Carney, a former central banker with deep ties to globalist institutions who ascended to the premiership without ever having held elected office, wasted no time alienating Canada’s biggest trading partner and closest ally—all while cozying up to European elites and peddling a radical reimagining of the Canadian economy.
Carney’s announcement came Thursday during a press conference in Ottawa, where he railed against Trump’s “permanent” 25% tariffs on Canadian vehicles and auto parts, calling them a “very direct attack” on Canadian workers.
Carney: Our biggest challenge as a country is becoming the most urgent. Over the coming weeks, months, and years, we must fundamentally reimagine our economy. We will need to ensure that Canada can succeed in a drastically different world.
The old relationship we had with the United States—based on deepening integration of our economies and tight security and military cooperation—is over.
What exactly the United States does next is unclear. But what is clear is that we, as Canadians, have agency. We have power. We are masters in our own home.
We can control our destiny. We can give ourselves much more than any foreign government, including the United States, can ever take away. We can deal with this crisis best by building our strength right here at home.
It will take hard work. It will take steady focus and determination—from governments, from businesses, from labor, from Canadians. We will need to dramatically reduce our reliance on the United States.
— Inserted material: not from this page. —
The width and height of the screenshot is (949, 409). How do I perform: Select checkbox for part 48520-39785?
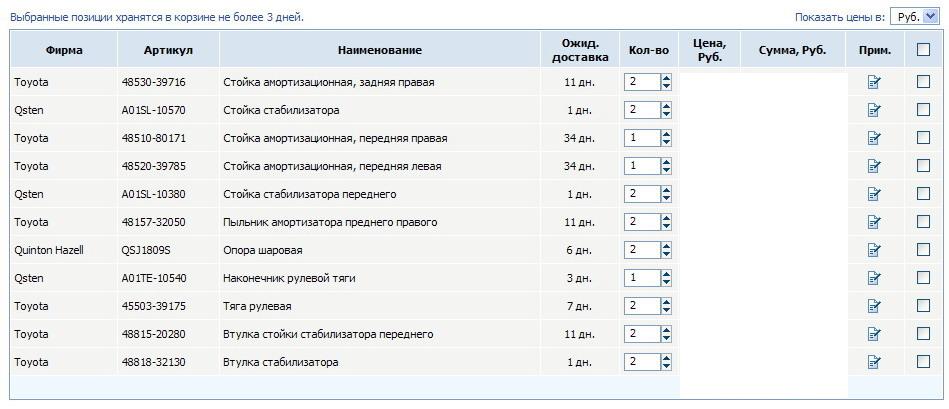click(923, 166)
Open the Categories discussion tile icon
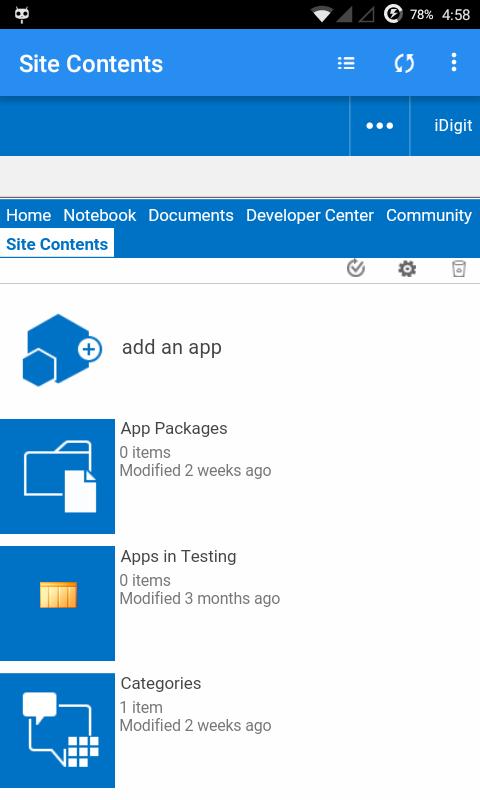This screenshot has width=480, height=800. click(57, 730)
We will need to pivot our trade relationships elsewhere, and we will need to do things previously thought impossible, at speeds we haven’t seen in generations.
But we can make ourselves more productive—and therefore more competitive. We can break down internal trade barriers. We can build a stronger and more resilient economy. That’s what I’m squarely focused on as your Prime Minister.
WATCH:
Carney’s declaration comes in the wake of President Donald Trump’s imposition of a 25% tariff on auto imports.
President Trump on Wednesday adjusted tariffs on foreign-made cars to impose 25% tariffs on “imported passenger vehicles (sedans, SUVs, crossovers, minivans, cargo vans) and light trucks, as well as key automobile parts (engines, transmissions, powertrain parts, and electrical components), with processes to expand tariffs on additional parts if necessary.”
This comes as the President’s executive order, which will impose sweeping reciprocal tariffs on every country that charges the United States taxes or tariffs on imported goods, is scheduled to take effect on April 2. The White House and President Trump have repeatedly referred to April 2 as “Liberation Day.”